Fools see only a human body and miss the supreme reality within, not knowing that Krishna is the great lord of all beings.

Bhāṣyakāra purports

  • Śaṅkaraadvaita

    Fools (mūḍha, those without viveka) disregard Me because they see only a human body (mānuṣī tanu) and miss the Supreme Reality (paraṃ bhāvam) — the ātman that is subtler than even ākāśa (space), the inner Self of all beings. Śaṅkara insists: the very ātman they inhabit IS what they fail to recognize in Me, making their contempt a wound they inflict on themselves. The great Īśvara of all bhūtas (bhūta-maheśvara) is not an external deity but their own Self — their avajñā (contempt) is therefore ignorance turned against its own ground.

  • Rāmānujaviśiṣṭādvaita

    Bhagavān — omniscient, true-of-resolve (satya-saṃkalpa), sole cause of all worlds, and supremely compassionate — assumed human form precisely so that every being could take refuge in Him; fools, blinded by their own accumulated pāpa-karma, mistake this act of boundless kāruṇya (compassion), audārya (generosity), sauśīlya (gracious condescension), and vātsalya (tenderness) for ordinary human birth. Rāmānuja's key word is sauśīlya: the Lord's willingness to associate with those far below His station is itself the paraṃ bhāvam (supreme mode) the mūḍhas cannot comprehend. Their contempt (tiraskāra) is thus a categorical failure to perceive divine grace as grace.

  • Madhvadvaita

    The body Kṛṣṇa assumes merely appears human to the confused (mūḍhānāṃ mānuṣavat pratītāṃ tanum) — it is never actually a human body; Madhva grounds this in the Mokṣadharma citation: Nārāyaṇa the World-Creator is antaryāmin (inner controller) even within the five-element matrix, and His avatāra-forms — boar, man-lion, dwarf, human — were constituted at the first creation itself, not adopted later. The bhūta-maheśvara compound Madhva reads as 'He who is both the great Being (mahad bhūtam) and the Īśvara,' citing the Bāvhravya-śākhā of the Sāmaveda: beginningless, endless, supremely complete (anādy-anantaṃ paripūrṇa-rūpam). To mistake His form for ordinary humanity is not opinion but delusion born of severed relationship with Hari.

  • Vallabhaśuddhādvaita

    Kṛṣṇa's mānuṣī tanu is not a concession to finitude but the direct self-expression of ānanda-mātra (pure bliss) — His hands, feet, face, and belly are themselves ānanda, not inert matter; Vallabha insists there is no deha-dehī distinction in Kṛṣṇa's svarūpa, so the body IS the Self and the Self IS the body, a single undivided ānanda-svarūpa free from inert-matter qualities. The fools (āsurādaya) lack access not because Kṛṣṇa is hidden but because they cannot receive prasāda — the unmediated gift of His self-disclosure as the Puṣṭi-mārga requires.
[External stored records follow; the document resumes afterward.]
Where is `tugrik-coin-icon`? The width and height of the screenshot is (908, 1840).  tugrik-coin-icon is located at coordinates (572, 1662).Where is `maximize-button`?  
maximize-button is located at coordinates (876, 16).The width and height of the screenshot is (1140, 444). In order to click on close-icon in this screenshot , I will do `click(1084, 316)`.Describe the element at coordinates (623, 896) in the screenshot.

Their acintya-māhātmya (inconceivable greatness) blindness is thus a grace-deficit, not merely an intellectual error.

  • Śrīdharabhakti

    Śrīdhara's commentary is terse and structurally clear: the mūḍhas ignore Kṛṣṇa precisely because the body He takes at the bhaktas' wish (bhakta-icchā-vaśāt) is composed of pure sattva (śuddha-sattva-mayī) yet appears in human shape — the external human form conceals the paraṃ bhāvam, the sarva-bhūta-maheśvara reality within. NOTE: Śrīdhara's commentary here is notably brief; no elaboration on the nature of the error beyond this structural point is preserved in the panel payload.

  • Madhusūdanaadvaita-bhakti

    Madhusūdana holds both registers simultaneously: Kṛṣṇa is nitya-śuddha-buddha-mukta (eternally pure, aware, free) — ānanda-ghana (dense bliss), infinite, the ātman of all living beings — yet the mūḍhas, their inner instruments (antaḥkaraṇa) veiled by the delusion 'this is a mere man,' neither revere Him nor treat Him with the recognition He warrants as direct Īśvara. The bhrama (delusion) is double: they do not see the paramārthika tattva (ultimate reality) AND they miss the bhakty-anugraha (devotional grace) dimension that the human form was assumed to extend. Madhusūdana's synthesis: the ignorance of the jñāna-mārga and the ingratitude of the bhakti-mārga collapse into one failure — the covered antaḥkaraṇa that cannot receive the Lord's self-gift.